(Stored items)
Segment Open
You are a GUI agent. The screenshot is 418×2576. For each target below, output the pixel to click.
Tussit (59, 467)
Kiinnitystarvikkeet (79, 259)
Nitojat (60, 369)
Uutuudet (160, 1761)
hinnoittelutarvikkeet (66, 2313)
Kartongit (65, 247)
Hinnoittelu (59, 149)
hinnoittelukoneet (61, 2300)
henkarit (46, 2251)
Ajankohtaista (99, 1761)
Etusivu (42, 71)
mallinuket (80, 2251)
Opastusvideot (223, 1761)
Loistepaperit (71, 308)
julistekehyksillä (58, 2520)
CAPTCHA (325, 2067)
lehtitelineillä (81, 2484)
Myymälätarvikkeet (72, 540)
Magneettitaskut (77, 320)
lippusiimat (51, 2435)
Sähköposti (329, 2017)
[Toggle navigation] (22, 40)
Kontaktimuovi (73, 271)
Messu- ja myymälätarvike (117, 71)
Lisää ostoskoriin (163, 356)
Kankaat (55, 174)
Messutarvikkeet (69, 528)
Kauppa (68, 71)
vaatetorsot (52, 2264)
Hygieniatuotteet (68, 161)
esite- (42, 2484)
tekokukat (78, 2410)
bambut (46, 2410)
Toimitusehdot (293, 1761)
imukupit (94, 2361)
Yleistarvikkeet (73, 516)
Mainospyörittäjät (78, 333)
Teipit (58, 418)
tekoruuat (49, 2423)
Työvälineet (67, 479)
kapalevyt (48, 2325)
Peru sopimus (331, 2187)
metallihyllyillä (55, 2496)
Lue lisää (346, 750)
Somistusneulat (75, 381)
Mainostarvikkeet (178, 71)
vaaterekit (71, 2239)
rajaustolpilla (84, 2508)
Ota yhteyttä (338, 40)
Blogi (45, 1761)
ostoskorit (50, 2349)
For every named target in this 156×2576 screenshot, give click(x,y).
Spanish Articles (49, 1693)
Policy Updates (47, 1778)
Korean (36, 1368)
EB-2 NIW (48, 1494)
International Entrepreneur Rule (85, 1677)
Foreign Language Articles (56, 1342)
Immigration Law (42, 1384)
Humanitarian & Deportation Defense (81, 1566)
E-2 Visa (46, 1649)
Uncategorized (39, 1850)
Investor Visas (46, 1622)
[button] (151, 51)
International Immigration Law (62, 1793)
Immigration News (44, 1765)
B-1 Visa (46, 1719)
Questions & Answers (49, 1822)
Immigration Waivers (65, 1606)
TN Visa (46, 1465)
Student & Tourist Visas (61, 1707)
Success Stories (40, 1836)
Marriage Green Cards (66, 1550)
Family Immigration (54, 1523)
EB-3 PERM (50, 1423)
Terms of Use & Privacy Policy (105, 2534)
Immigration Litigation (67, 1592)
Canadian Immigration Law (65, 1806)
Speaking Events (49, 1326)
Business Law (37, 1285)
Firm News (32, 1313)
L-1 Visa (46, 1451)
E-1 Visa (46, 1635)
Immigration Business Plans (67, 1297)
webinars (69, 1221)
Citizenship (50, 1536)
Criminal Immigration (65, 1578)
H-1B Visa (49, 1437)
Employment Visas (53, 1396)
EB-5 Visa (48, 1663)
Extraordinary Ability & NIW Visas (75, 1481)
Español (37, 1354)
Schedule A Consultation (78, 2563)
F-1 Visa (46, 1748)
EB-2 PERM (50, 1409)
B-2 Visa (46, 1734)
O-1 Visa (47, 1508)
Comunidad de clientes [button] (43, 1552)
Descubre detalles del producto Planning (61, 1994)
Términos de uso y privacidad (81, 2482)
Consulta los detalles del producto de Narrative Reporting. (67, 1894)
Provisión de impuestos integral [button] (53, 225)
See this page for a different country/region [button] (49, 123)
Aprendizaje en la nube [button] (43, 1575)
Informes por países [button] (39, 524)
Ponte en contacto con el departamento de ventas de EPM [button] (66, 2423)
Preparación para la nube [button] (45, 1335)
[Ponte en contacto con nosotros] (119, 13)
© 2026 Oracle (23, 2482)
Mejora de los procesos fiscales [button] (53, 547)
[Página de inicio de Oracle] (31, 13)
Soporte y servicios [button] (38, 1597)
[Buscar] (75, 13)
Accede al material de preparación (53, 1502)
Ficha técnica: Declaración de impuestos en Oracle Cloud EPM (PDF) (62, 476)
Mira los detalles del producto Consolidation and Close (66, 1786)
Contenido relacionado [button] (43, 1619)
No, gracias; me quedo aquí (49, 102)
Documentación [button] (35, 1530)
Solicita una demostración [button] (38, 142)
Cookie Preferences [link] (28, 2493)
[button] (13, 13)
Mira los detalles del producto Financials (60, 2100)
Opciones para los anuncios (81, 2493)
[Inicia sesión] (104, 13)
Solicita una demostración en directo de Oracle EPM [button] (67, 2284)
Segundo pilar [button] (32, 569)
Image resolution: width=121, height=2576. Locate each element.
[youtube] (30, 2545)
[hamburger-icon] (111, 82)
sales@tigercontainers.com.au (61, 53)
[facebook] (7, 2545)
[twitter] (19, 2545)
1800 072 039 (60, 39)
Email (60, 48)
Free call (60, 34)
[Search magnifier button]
Segment Closed
Segment Open
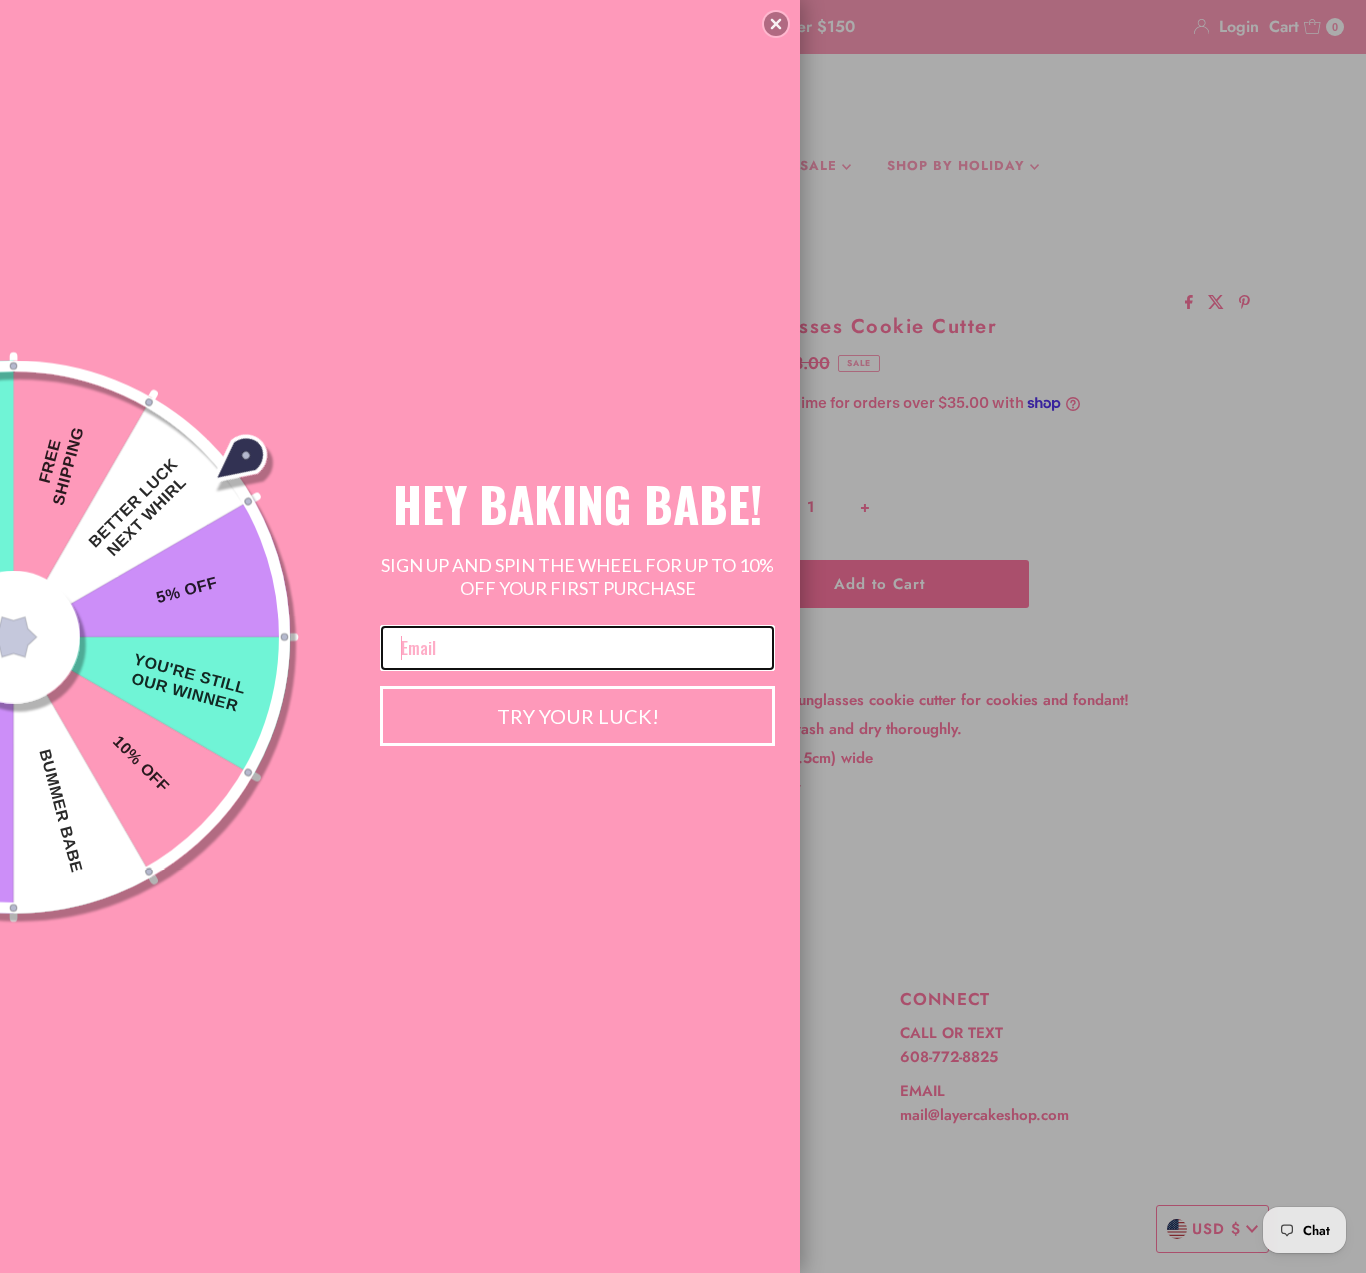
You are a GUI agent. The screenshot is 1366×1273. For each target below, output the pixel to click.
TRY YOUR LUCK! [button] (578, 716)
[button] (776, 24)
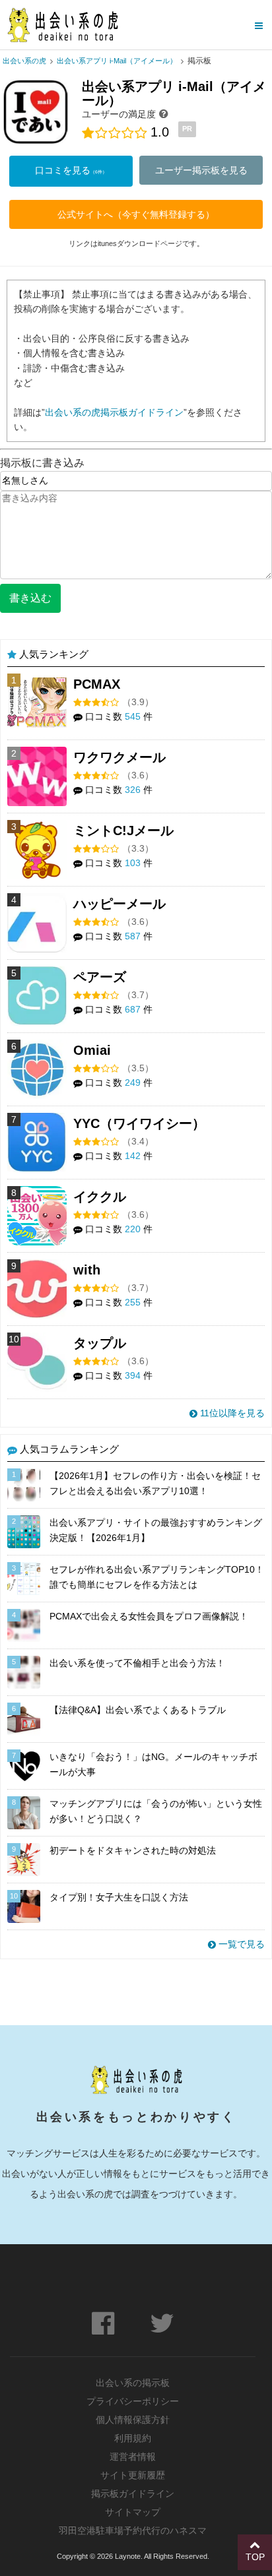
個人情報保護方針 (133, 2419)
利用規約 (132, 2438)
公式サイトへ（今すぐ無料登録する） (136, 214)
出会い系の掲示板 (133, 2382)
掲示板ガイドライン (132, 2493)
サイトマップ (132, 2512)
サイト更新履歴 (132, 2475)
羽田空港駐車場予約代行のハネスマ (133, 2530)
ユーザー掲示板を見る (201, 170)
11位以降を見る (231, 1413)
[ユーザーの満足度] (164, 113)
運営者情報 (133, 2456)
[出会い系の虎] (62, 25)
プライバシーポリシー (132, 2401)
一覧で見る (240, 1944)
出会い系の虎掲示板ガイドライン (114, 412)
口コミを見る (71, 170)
Segment Closed
Segment Open
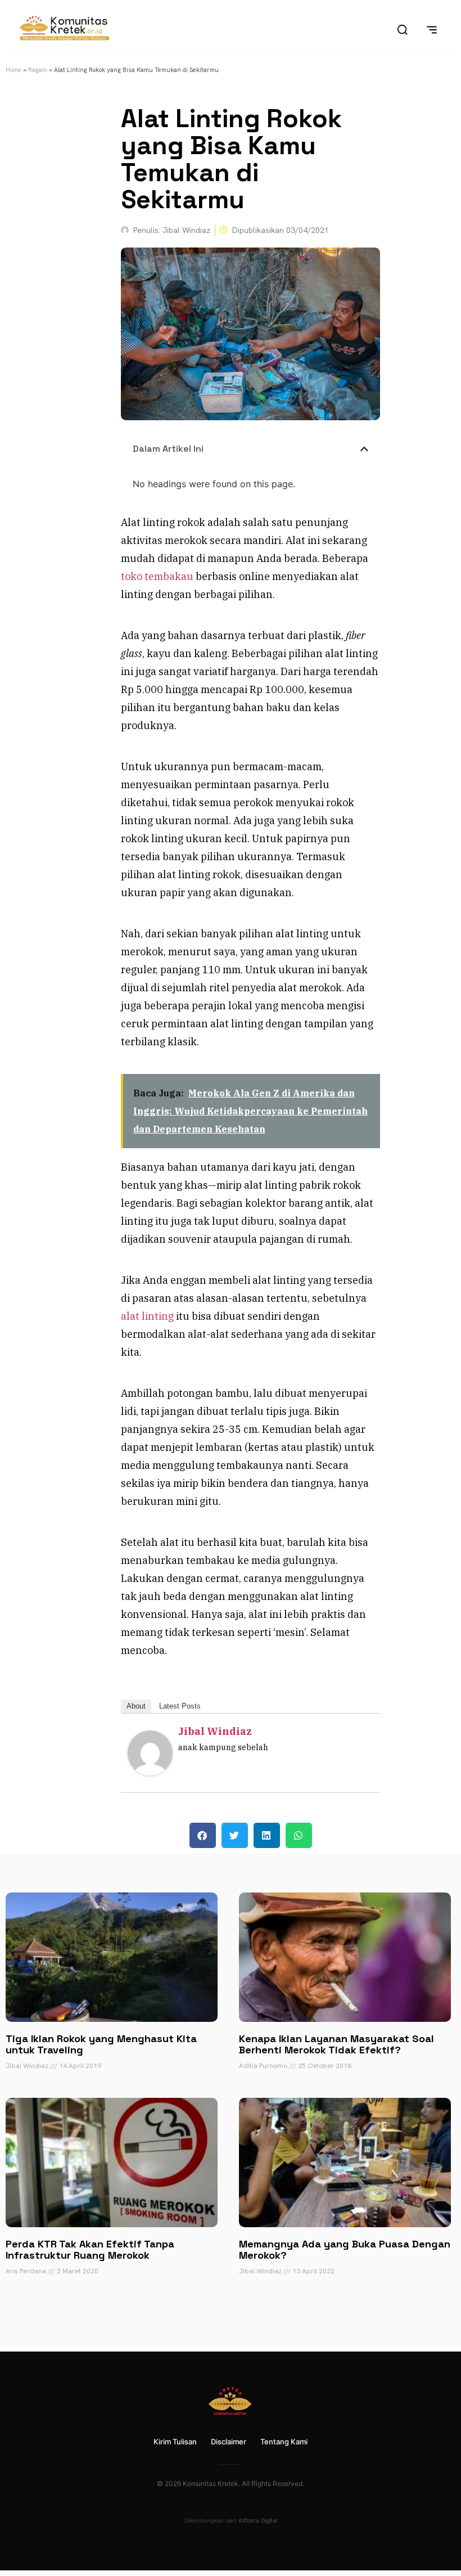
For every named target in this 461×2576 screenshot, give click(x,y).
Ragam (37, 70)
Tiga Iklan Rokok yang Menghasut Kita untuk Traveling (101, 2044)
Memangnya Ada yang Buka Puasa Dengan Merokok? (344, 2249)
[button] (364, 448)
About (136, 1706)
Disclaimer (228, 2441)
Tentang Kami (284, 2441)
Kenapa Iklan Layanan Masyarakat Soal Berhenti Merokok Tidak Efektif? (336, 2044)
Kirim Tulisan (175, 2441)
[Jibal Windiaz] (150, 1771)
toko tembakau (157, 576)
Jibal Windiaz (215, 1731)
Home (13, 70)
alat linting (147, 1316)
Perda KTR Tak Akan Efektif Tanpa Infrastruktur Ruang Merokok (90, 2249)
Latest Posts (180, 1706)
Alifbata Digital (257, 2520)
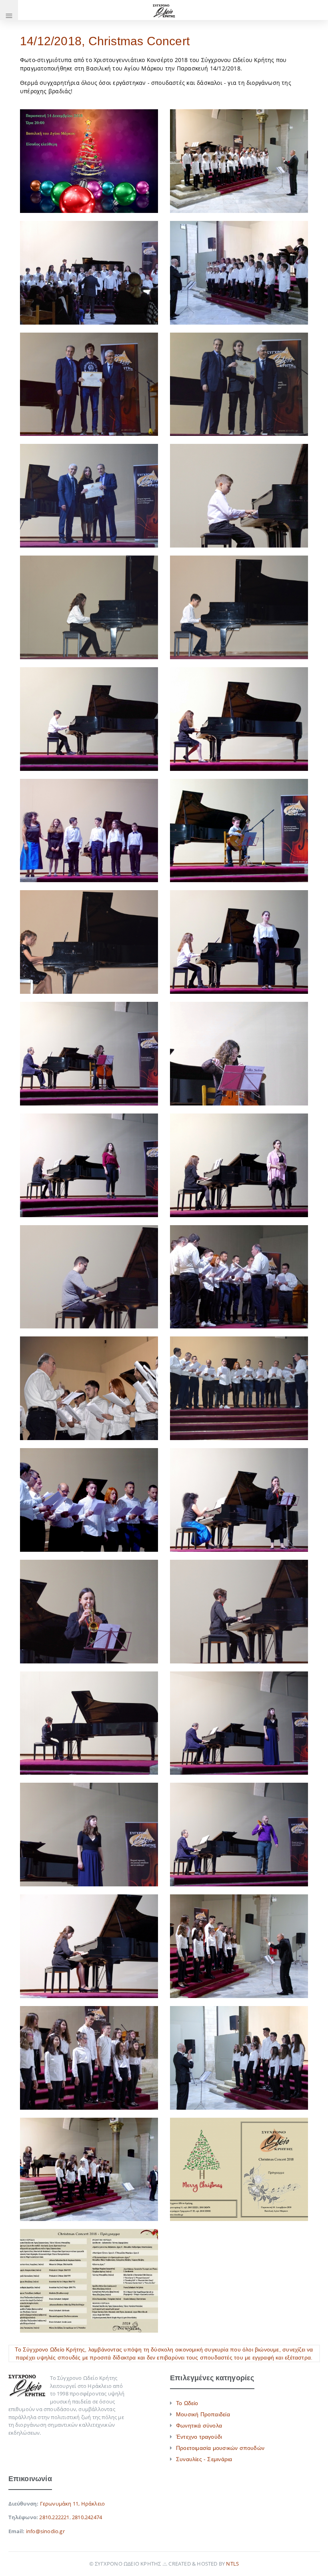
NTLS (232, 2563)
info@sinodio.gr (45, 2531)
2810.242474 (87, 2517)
Segment Closed
#### PROBLEM DETAILS
Taking the entries above, print exactly the lines starting at the line with "Family Immigration (54, 1523)" and ending at the line with "Español (37, 1354)", both included.

#### EXERCISE SOLUTION
Family Immigration (54, 1523)
EB-3 PERM (50, 1423)
Terms of Use & Privacy Policy (105, 2534)
Immigration Litigation (67, 1592)
Canadian Immigration Law (65, 1806)
Speaking Events (49, 1326)
Business Law (37, 1285)
Firm News (32, 1313)
L-1 Visa (46, 1451)
E-1 Visa (46, 1635)
Immigration Business Plans (67, 1297)
webinars (69, 1221)
Citizenship (50, 1536)
Criminal Immigration (65, 1578)
H-1B Visa (49, 1437)
Employment Visas (53, 1396)
EB-5 Visa (48, 1663)
Extraordinary Ability & NIW Visas (75, 1481)
Español (37, 1354)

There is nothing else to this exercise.